Data entries
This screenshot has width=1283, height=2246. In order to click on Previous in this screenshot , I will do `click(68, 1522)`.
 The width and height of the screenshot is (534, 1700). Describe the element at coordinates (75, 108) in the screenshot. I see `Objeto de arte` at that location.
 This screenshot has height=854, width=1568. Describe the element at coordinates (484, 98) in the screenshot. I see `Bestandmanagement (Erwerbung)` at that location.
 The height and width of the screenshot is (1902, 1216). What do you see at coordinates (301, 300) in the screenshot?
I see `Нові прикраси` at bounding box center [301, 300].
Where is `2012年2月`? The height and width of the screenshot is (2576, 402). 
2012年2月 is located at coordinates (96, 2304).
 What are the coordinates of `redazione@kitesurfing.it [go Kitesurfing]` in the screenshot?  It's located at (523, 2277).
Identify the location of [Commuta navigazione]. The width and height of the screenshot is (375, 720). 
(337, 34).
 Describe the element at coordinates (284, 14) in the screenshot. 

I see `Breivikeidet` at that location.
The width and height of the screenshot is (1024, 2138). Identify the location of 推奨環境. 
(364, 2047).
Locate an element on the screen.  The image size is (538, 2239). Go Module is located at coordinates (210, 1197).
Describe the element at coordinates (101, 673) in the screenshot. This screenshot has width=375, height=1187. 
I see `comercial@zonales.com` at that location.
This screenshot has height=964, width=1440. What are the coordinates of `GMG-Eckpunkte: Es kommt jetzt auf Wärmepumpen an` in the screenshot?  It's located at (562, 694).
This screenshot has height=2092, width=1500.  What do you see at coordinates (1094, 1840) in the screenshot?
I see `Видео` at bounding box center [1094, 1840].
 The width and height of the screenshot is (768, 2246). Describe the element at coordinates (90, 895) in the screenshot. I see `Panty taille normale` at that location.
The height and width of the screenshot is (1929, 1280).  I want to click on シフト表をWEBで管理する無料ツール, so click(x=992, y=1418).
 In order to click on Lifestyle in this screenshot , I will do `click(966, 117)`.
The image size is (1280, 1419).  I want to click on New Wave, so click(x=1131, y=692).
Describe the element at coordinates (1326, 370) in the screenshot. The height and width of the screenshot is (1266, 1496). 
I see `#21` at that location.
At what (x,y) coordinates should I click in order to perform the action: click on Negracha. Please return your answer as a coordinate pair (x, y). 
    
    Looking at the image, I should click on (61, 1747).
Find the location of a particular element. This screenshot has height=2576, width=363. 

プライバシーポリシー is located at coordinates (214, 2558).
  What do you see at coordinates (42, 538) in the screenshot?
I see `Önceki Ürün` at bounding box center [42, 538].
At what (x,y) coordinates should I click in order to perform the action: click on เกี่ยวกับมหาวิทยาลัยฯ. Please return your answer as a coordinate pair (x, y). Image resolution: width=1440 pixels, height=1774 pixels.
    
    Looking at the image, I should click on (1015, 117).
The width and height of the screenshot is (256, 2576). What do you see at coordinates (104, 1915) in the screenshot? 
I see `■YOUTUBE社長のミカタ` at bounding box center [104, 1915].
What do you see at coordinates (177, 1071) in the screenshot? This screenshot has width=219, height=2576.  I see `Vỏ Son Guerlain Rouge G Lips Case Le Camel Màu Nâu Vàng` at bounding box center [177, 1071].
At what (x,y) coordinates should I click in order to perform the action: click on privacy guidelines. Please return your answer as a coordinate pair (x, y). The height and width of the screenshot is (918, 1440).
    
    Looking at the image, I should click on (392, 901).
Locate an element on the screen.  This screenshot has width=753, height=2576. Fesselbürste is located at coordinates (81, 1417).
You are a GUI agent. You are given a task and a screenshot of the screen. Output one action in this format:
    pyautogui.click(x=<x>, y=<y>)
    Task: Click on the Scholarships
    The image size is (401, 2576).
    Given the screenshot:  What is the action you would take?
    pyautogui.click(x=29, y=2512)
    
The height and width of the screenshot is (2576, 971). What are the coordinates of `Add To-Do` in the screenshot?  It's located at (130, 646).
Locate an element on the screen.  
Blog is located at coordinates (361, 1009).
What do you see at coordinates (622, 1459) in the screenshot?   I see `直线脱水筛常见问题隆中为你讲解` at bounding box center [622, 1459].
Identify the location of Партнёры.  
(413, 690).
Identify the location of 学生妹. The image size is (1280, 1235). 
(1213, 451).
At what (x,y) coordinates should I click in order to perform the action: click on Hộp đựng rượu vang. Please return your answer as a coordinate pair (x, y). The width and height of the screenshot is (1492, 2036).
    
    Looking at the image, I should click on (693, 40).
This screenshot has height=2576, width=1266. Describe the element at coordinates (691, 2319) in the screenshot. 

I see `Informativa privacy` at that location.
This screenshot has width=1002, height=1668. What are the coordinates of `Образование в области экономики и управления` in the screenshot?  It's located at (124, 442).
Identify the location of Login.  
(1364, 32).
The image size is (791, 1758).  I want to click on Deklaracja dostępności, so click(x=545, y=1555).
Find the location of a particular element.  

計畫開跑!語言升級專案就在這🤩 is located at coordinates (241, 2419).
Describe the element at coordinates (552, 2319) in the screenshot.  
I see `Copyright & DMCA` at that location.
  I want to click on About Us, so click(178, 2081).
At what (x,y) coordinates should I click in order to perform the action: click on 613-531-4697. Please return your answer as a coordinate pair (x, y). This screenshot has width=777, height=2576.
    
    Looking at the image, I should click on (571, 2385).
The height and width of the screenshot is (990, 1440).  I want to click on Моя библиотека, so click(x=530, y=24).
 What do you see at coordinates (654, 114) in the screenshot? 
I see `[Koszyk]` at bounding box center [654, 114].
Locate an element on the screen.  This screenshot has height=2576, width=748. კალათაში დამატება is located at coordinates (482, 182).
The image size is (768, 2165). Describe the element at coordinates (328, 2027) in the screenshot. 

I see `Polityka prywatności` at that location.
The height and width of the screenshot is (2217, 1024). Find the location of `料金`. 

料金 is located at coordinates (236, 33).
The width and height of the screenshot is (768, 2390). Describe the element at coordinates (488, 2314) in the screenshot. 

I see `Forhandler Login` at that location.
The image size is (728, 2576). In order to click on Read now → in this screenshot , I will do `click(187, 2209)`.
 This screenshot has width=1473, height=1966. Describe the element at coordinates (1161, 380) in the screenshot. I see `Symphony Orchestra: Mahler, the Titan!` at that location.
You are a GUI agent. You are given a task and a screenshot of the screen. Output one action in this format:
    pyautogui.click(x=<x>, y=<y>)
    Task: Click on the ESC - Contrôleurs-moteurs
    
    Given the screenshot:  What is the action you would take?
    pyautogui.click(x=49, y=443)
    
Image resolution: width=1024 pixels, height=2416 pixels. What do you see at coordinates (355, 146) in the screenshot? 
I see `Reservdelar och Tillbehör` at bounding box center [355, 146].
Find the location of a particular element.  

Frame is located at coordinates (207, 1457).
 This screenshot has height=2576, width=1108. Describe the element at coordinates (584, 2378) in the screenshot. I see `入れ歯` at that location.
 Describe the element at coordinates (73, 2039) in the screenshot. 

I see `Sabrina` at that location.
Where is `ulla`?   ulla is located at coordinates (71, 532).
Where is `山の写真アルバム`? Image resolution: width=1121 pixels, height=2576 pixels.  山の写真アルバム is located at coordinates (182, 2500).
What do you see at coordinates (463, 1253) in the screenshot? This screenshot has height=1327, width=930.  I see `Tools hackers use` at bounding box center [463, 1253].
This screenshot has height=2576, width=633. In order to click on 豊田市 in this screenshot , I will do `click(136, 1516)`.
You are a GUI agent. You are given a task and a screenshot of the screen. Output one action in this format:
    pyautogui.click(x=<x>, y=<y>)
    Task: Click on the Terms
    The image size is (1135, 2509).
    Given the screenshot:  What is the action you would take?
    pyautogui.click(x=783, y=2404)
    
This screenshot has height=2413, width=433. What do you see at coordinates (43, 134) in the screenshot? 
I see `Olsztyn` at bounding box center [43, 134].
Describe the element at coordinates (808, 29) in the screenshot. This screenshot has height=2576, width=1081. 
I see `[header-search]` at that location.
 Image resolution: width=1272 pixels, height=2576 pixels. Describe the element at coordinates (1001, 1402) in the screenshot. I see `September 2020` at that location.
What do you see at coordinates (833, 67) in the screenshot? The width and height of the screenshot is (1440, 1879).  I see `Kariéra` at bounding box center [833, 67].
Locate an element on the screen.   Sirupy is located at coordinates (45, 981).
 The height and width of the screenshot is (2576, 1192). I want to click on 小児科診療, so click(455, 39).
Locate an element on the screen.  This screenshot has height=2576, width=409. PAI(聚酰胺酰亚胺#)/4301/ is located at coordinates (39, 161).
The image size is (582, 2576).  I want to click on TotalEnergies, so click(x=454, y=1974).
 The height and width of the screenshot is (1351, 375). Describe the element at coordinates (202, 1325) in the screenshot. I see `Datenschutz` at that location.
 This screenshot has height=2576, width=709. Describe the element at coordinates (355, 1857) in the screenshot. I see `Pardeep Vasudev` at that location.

▸ Task brief
Can you format the items from the line with "This screenshot has height=2413, width=433." to the line with "What do you see at coordinates (833, 67)" as a numbered list, leaving out any blank lines?

▸ The output
1. This screenshot has height=2413, width=433. What do you see at coordinates (43, 134) in the screenshot? 
2. I see `Olsztyn` at bounding box center [43, 134].
3. Describe the element at coordinates (808, 29) in the screenshot. This screenshot has height=2576, width=1081. 
4. I see `[header-search]` at that location.
5.  Image resolution: width=1272 pixels, height=2576 pixels. Describe the element at coordinates (1001, 1402) in the screenshot. I see `September 2020` at that location.
6. What do you see at coordinates (833, 67) in the screenshot? The width and height of the screenshot is (1440, 1879).  I see `Kariéra` at bounding box center [833, 67].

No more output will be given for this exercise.